Electrochemical Application For
Advanced Energy System Labortary.
In this study, a study on the performance of a polymer electrolyte membrane fuel cell system to which a variable pressure system is applied, a proposal for a waste heat recovery system to use the unused heat generated from the fuel cell, and a study on efficiency improvement were conducted. First, in order to accurately analyze the effect of the fuel cell according to the pressure, the effect of the pressure on the material movement through the polymer membrane was investigated. After dividing the movement of water through the polymer membrane into water vapor and water, the amount of passing was calculated by dividing the driving force by diffusion, convection, and capillary. When the humidity was high, the temperature was high, and the pressure was low, it was confirmed that a greater amount of water was passed over. Using this, an analytical study on the variable pressure fuel cell system was performed. In this system, the pressure is controlled by the speed of the blower and the angle of the back pressure valve, and the equivalence ratio and the stack inlet humidity are also affected by these relationships. The higher the pressure, the higher the performance of the system, but due to the decrease in inlet humidity and increased power consumption, the highest output can be achieved at about 1.6 bar. In the case of the organic refrigerant Rankine cycle for recovering the low-temperature waste heat of the fuel cell, R245fa was used as the refrigerant. The system was able to achieve an efficiency of up to 4% at 80 degrees, and the generated power at this time was about 270 W. In order to increase the efficiency at a given temperature, various types of expanders were studied. Finally, a study was conducted to increase the efficiency of the complex system by optimizing the operating conditions by constructing a complex system combining the fuel cell system and the organic refrigerant Rankine cycle.

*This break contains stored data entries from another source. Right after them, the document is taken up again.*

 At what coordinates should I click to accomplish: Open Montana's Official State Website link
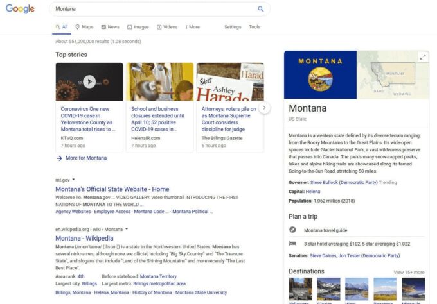pyautogui.click(x=112, y=189)
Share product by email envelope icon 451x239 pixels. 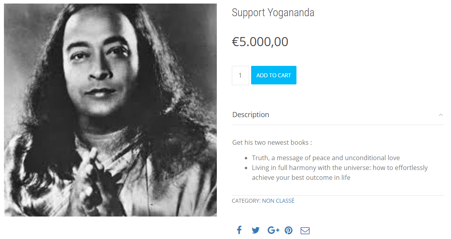pos(305,231)
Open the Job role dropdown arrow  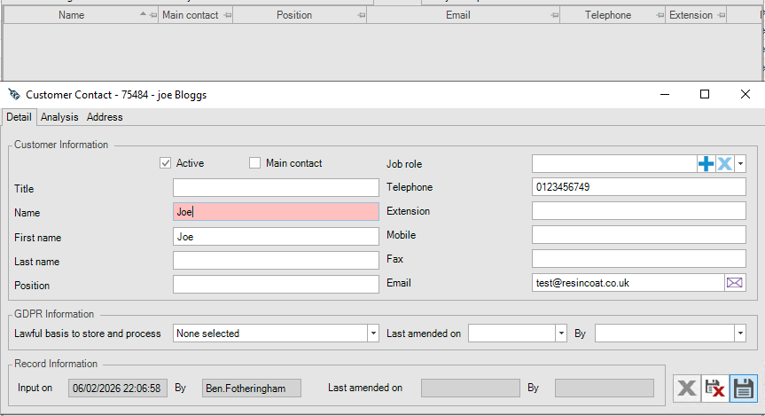click(740, 164)
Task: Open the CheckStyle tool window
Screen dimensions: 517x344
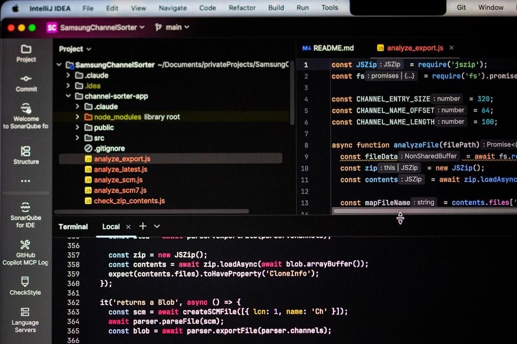Action: tap(25, 287)
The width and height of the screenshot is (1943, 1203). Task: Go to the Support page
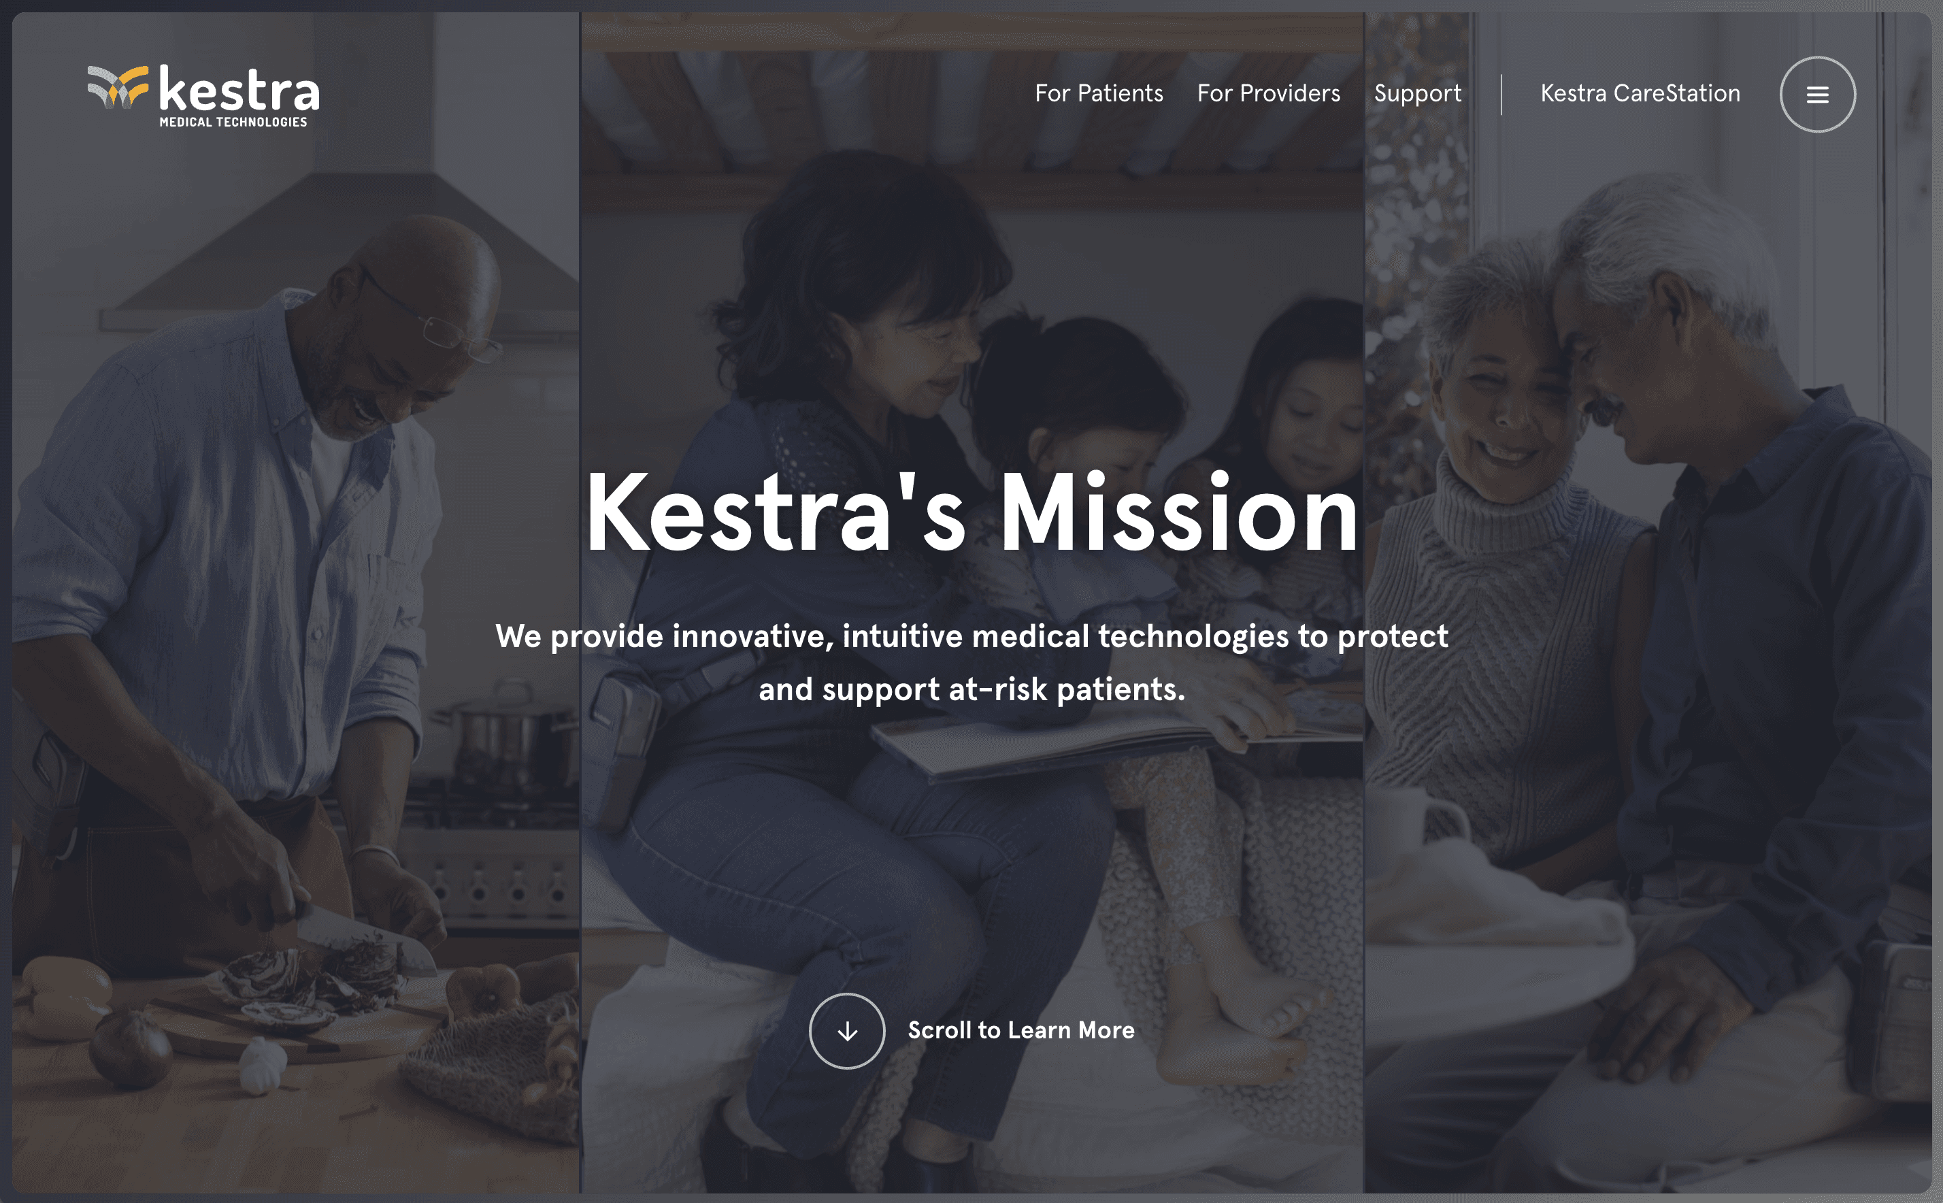[x=1417, y=94]
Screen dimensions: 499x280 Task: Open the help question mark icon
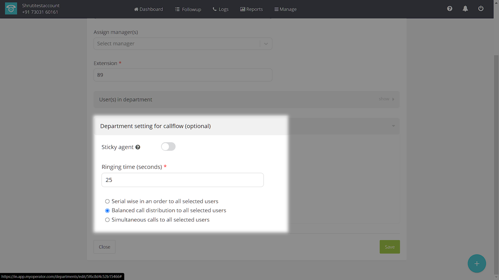(449, 9)
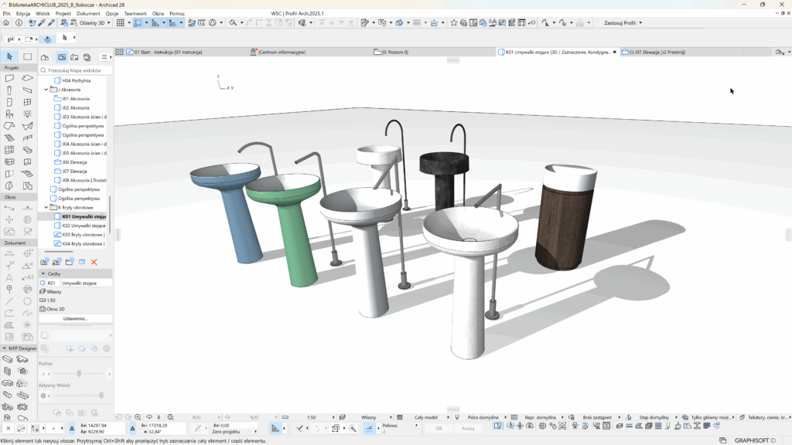The width and height of the screenshot is (792, 445).
Task: Select the Marquee tool
Action: (28, 56)
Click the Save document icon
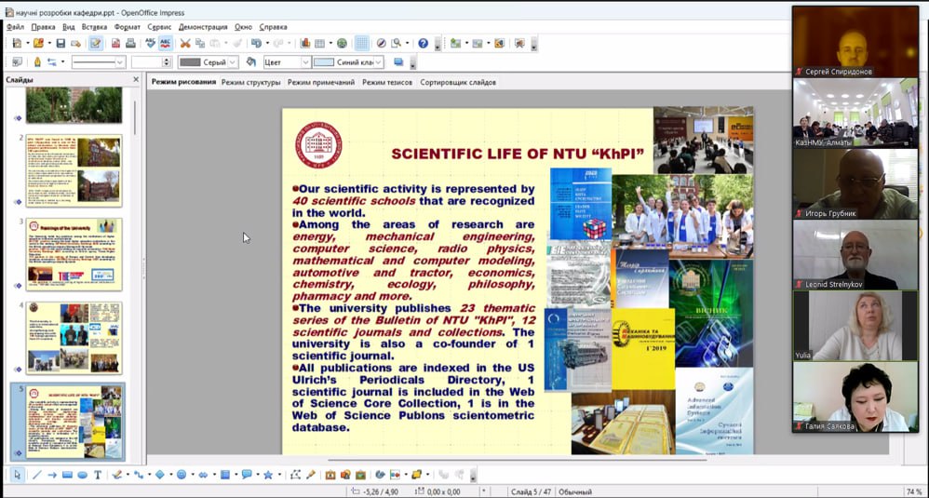 pyautogui.click(x=61, y=44)
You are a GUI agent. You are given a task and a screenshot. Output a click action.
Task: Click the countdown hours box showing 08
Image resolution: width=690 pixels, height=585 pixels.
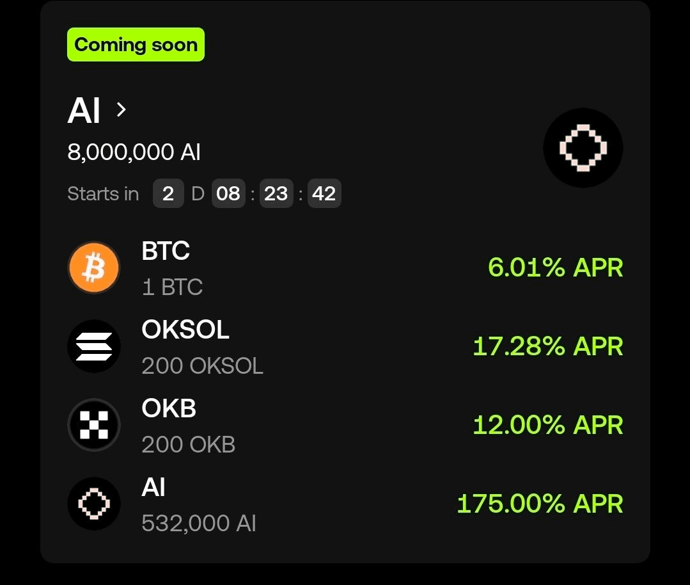tap(228, 193)
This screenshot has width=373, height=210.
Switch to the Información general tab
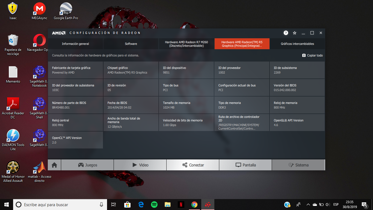75,44
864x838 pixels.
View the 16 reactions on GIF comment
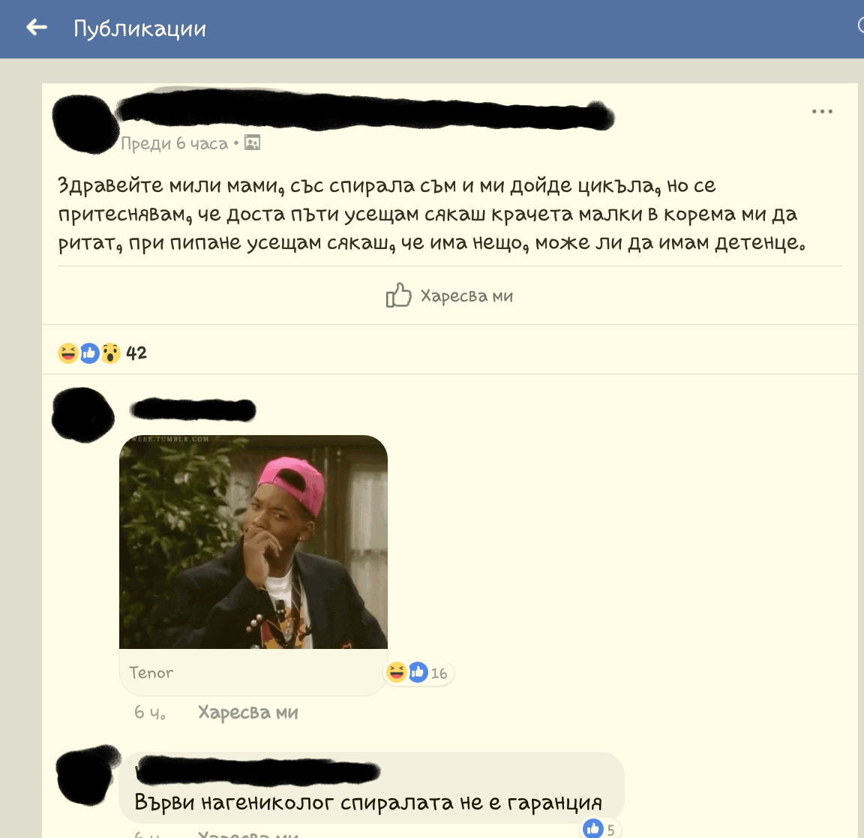pyautogui.click(x=439, y=673)
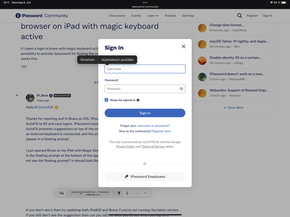The height and width of the screenshot is (217, 290).
Task: Click the info icon beside Keep me signed in
Action: pos(138,100)
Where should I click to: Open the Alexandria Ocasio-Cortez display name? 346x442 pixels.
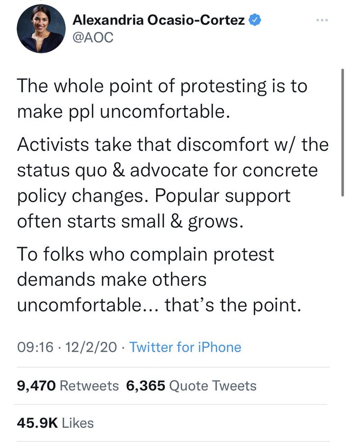(x=159, y=20)
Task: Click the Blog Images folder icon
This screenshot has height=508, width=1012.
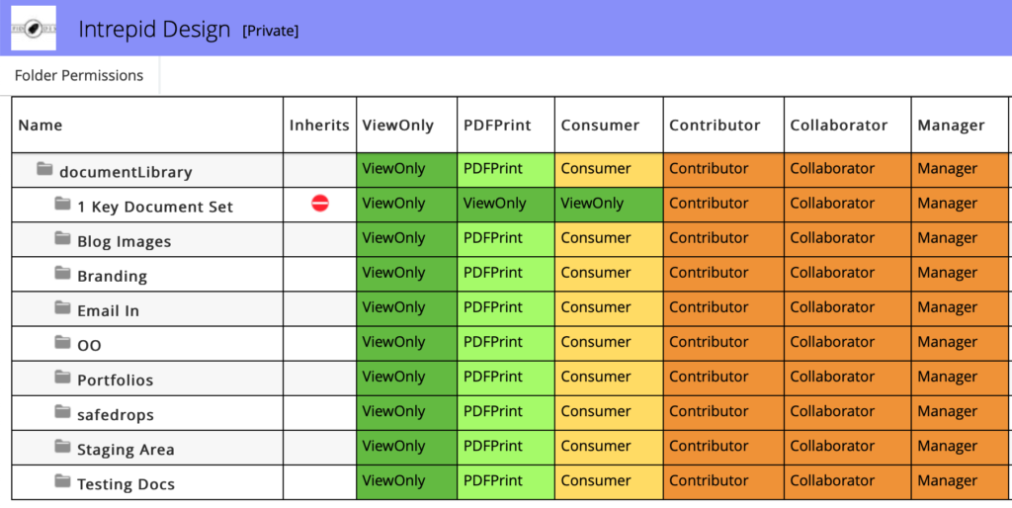Action: tap(63, 239)
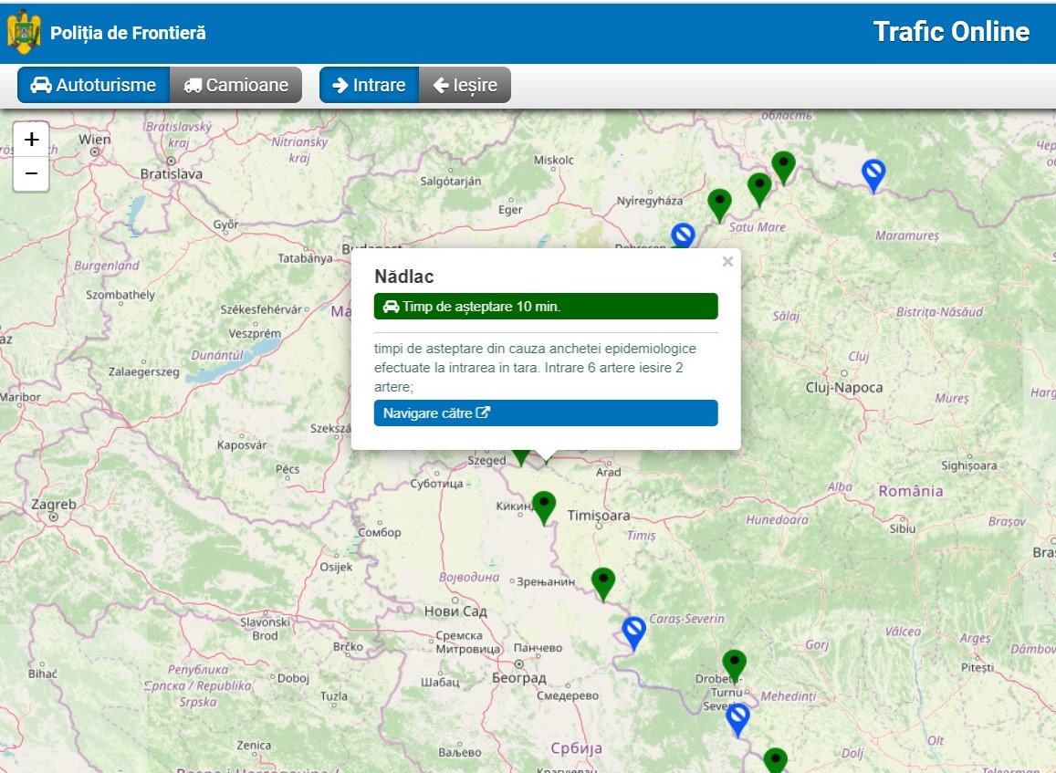Click the blue closed-crossing marker below Drobeta-Turnu Severin

(737, 718)
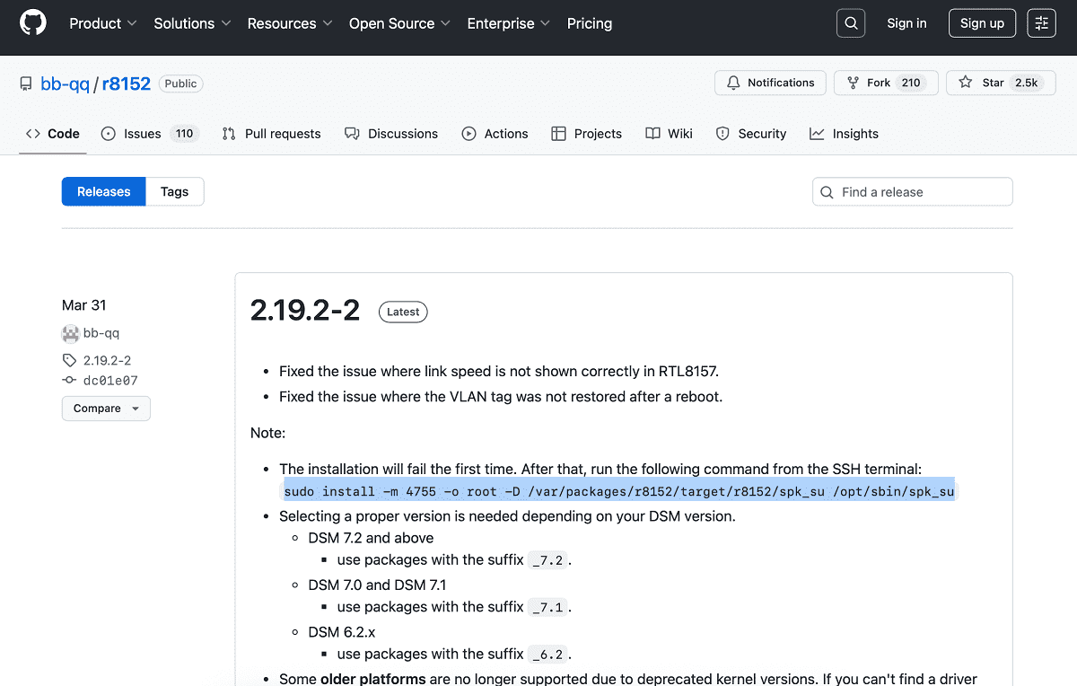Open commit dc01e07
Screen dimensions: 1077x686
(x=109, y=381)
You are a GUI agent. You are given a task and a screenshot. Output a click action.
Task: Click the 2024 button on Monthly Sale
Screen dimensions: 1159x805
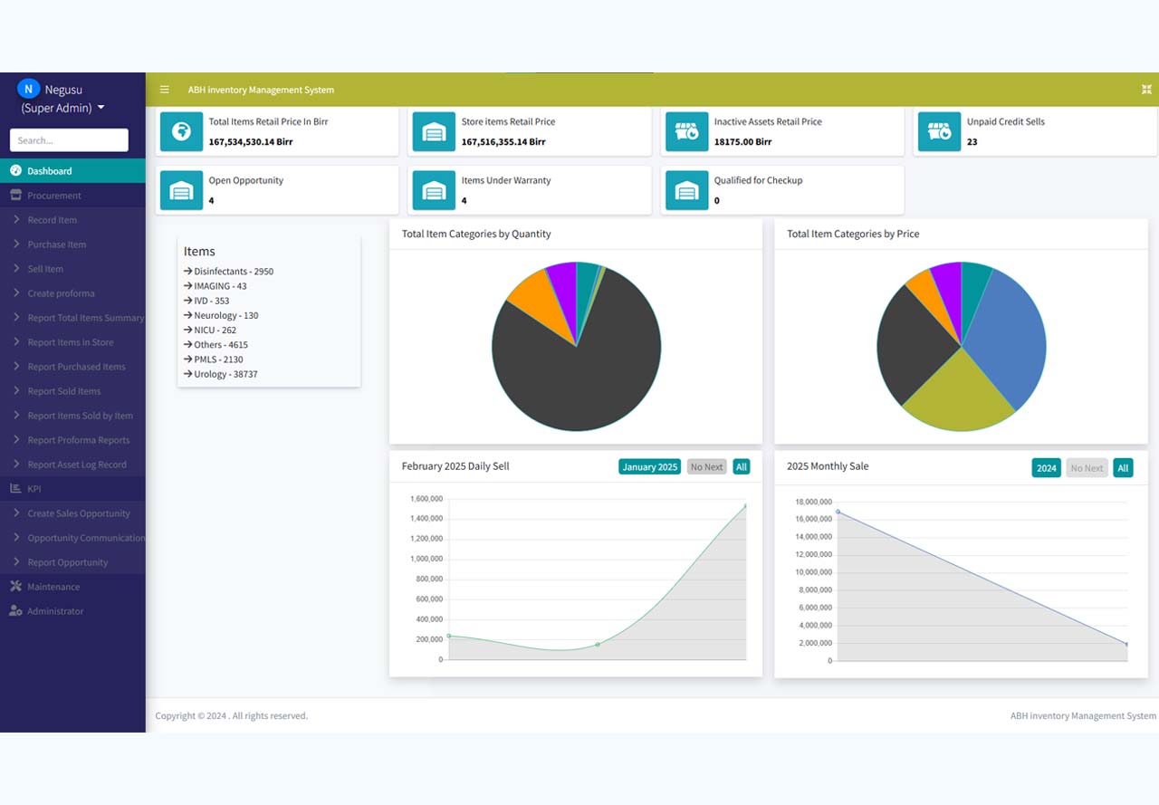coord(1046,468)
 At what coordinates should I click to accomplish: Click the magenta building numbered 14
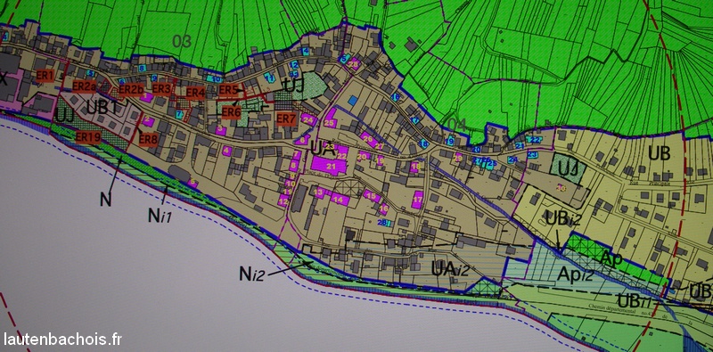click(x=340, y=199)
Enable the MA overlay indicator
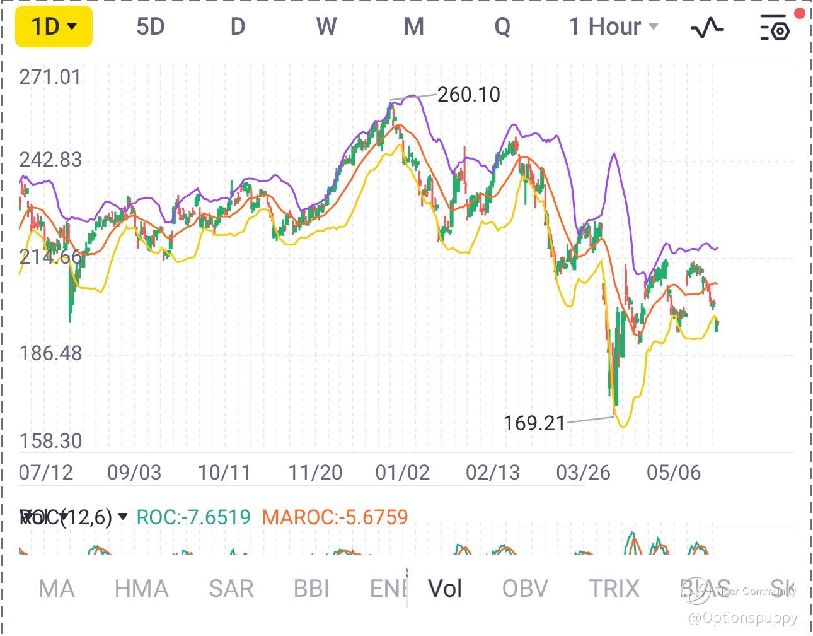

It was confirmed that, as the current density increased, the operating pressure of the fuel cell system decreased, and maintaining the pressure of the organic refrigerant Rankine cycle high was advantageous to improve the performance of the complex system.
Schematics of ORC/PEMFC system
Expander and working fluid
ORC experimental setup
T-s diagram of ORC
Performance of ORC/PEMFC hybrid system
The double-effect absorption cycle is an evolution of the single-effect absorption cycle and consists of a regenerator, a condenser, an evaporator, and an absorber. Various types of refrigerant/absorbent pairs can be used as working fluids, and LiBr/H2O H2O/NH3 pairs are typically used as working fluids, and research is being conducted to further use ionic liquids as absorbents. For the selected working fluid, the performance change according to the temperature change of the regenerator, condenser, evaporator, and absorber is being conducted. In addition, the dual effect system can use low-grade heat as a heat source, and the performance change that occurs by changing the conditions of the heat source by applying the waste heat of the fuel cell as the heat source of the cycle is being studied.